His philosophy is often divided into an early period, exemplified by the Tractatus, and a later period, articulated in the Philosophical Investigations. “Early Wittgenstein” was concerned with the logical relationship between propositions and the world and he believed that by providing an account of the logic underlying this relationship, he had solved all philosophical problems. “Late Wittgenstein”, however, rejected many of the assumptions of the Tractatus, arguing that the meaning of words is best understood as their use within a given language-game.
Wittgenstein’s father.
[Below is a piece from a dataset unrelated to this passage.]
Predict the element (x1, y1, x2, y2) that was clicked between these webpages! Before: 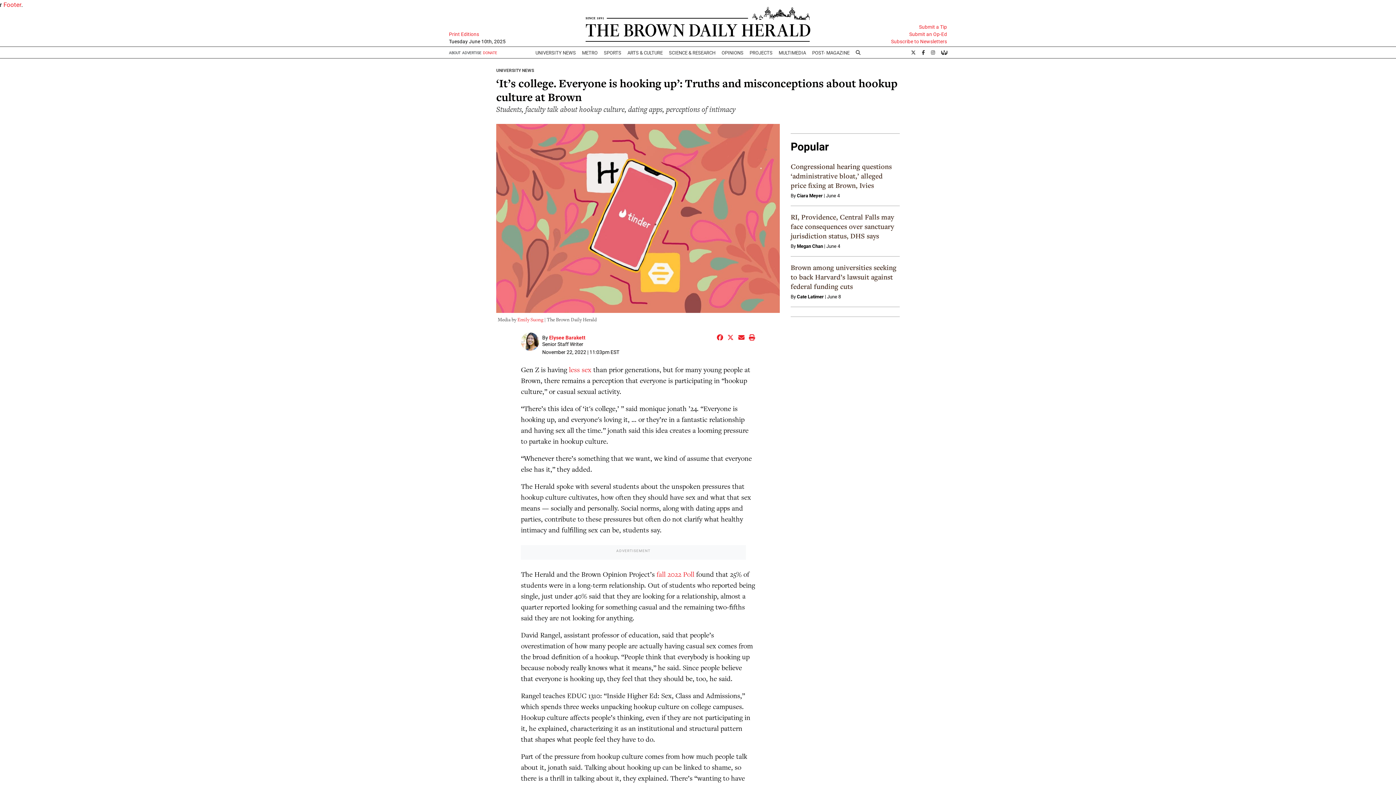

Karl Otto Clemens Wittgenstein, was an industrial tycoon, and by the late 1880s was one of the richest men in Europe, with an effective monopoly on Austria’s steel cartel. Thanks to Karl, the Wittgensteins became the second wealthiest family in the Austro-Hungarian Empire, only behind the Rothschilds.
Ludwig Wittgenstein was born in Vienna in 1889. The family was at the centre of Vienna’s cultural life.
Significant relationships included David Hume Pinsent in 1912, Francis Skinner in 1930, and Ben Richards in the late 1940s.
Wittgenstein died in 1951. He was 62.